Strategist views remain unchanged on tapering

The bond market will tell you that Ben Bernanke was slightly more dovish than expected, with the ten-year treasury trading below the 21-day moving average at 2.53%, after being above the short-term average for the last 50 days.

A move to support around 2.41% can’t be ruled out, although it is all about the data from here, with the Fed chairman making that point pretty clear.

Most strategists won’t have changed their view on when tapering will begin based on yesterday’s narrative from Ben Bernanke, nor will they when he speaks again today, this time in front of Congress. The Fed chairman was keen to point out that changes in policy were ‘changing the mix’, as opposed to the level of absolute accommodation; therefore it seems logical to us that when the Fed does slow the pace of buying, it may neutralise the tapering effect by beefing up its forward guidance. On this ground some of the headway the USD would have made, (presumably as yields rose) has been taken away, and thus the likelihood of range trading in EUR/USD, GBP/USD and AUD/USD has increased. We would play 1.3050 to 1.3200 in the short term, and while we are longer-term USD bulls (like everyone else), it seems this could be the way to go, unless the US data shows sharp improvement. It’s worth highlighting that while Ben Bernanke was the main game in town, June building approvals and housing starts were poor, highlighting that we are seeing some softer data. In upcoming trade the market will be keen to look out for US leading indicators, weekly claims and the Philli Fed today.

With the market now extremely tired of the tapering debate, we now wait for ECB member Joerg Asmussen who is due to speak in early European trade. Recall we have already heard from him in recent times with regards to forward guidance, saying ‘it’s not six months, it’s not twelve months, it goes beyond’. This topic of forward guidance from the Europeans has been relatively comical with Mr Asmussen’s comments quickly retracted. We have also heard comments from none other than Mr Draghi, Mr Cœuré and Mr Liikanen of late, but Mr Asmussen’s have been firmly on the dovish side suggesting policy would remain expansive,  although with all this in mind the ECB should really back this up with actions at some stage. Perhaps a new LTRO (Long-term refinancing operation) or cut to its refinancing rate would be a start, as merely using rhetoric to try and separate moves in peripheral debt and the German bund market from that of the US bond market will only last so long.

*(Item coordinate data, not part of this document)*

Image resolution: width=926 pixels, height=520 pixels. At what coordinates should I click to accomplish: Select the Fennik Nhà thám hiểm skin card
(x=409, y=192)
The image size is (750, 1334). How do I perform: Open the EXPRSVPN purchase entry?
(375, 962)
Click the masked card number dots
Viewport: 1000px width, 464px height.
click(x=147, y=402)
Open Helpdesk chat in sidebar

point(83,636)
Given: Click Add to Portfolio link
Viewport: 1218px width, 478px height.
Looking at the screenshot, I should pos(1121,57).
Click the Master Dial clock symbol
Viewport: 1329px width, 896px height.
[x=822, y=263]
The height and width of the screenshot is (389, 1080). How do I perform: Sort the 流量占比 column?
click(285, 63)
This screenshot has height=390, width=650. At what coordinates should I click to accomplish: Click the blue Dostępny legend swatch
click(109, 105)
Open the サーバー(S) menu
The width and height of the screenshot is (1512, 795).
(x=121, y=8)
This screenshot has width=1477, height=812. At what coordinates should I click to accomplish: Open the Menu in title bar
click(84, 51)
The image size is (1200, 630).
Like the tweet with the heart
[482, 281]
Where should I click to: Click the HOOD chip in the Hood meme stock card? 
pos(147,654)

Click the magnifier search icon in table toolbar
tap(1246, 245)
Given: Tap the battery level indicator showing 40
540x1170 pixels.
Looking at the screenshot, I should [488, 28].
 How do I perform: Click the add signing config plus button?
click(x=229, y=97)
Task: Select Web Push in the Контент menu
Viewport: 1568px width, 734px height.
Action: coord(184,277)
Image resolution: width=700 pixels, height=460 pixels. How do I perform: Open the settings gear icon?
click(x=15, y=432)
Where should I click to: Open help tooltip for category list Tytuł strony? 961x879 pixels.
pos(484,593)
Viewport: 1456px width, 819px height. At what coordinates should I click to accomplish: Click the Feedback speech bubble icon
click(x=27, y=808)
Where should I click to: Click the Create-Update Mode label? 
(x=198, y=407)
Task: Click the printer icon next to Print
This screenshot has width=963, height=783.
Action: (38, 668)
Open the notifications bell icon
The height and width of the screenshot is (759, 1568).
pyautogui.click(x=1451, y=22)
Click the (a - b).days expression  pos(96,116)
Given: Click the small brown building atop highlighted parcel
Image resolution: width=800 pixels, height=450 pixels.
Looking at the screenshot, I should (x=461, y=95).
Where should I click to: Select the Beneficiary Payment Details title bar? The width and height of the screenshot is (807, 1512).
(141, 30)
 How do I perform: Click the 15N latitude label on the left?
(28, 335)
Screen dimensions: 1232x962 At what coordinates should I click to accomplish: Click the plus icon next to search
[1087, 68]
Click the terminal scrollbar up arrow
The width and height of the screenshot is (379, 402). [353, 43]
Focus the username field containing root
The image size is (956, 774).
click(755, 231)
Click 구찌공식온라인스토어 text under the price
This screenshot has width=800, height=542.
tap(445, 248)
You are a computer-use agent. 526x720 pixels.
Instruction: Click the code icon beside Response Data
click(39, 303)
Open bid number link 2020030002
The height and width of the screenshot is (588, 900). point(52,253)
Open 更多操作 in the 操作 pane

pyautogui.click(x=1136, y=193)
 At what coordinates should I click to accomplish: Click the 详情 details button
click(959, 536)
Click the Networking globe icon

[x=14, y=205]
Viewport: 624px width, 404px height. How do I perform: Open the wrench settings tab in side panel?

Asia has once again been subdued and clearly volatility is not as prevalent as it was a month or so ago. China is the underperformer, with property names under pressure, certainly not helped by another strong rise in home prices. 69 of 70 cities gained, with prices in Beijing climbing 13% and Shanghai 12%. Talk has been around an extension of the property tax trial.

The ASX 200 is up a touch on the day, but again there doesn’t seem to be a huge amount of conviction from either the bulls or bears. The recent high of 5012.5 was tested again with good supply coming into the market at 5008, and clearly the momentum players would like a closing break of 5012.5 for a quick move to 5101. With the MACD above zero and RSI at 60, pullbacks should be contained within the higher trend and for now dips represent potential buying opportunities. Materials names have taken a breather today, although the momentum play in the space is FMG; however ILU, ARI and in the energy space STO looks strong as well. We would look to stay long here and trail stops.

AUD/USD has found sellers, which was certainly not helped by moves in China, although the real catalyst has come from USD/JPY which seems to be the centre of the FX universe. The higher USD/JPY is pushing up the USD against other G10 pairs, thus as the pair rallied from early Asian trade, EUR/USD, GBP/USD and AUD/USD came under pressure. We suggested traders would look to buy USD/JPY earlier in the week and the pair looks good for a break of the recent high of 100.48 and to test 101.53.

Europe looks set for another flat open, and this is a reflection of subdued Asian markets, while client business has been fairly two-way on our out-of hours markets. US earnings could get more of a focus today, with the highlights being Microsoft, Morgan Stanley and Baxter (which could have an impact on CSL tomorrow). Spain and France will tap the fixed income market in multi-maturity auctions, while UK retail sales could push the FTSE up to its recent ceiling of 6600 and cable back to 1.5200 if the monthly print comes in above 0.3%.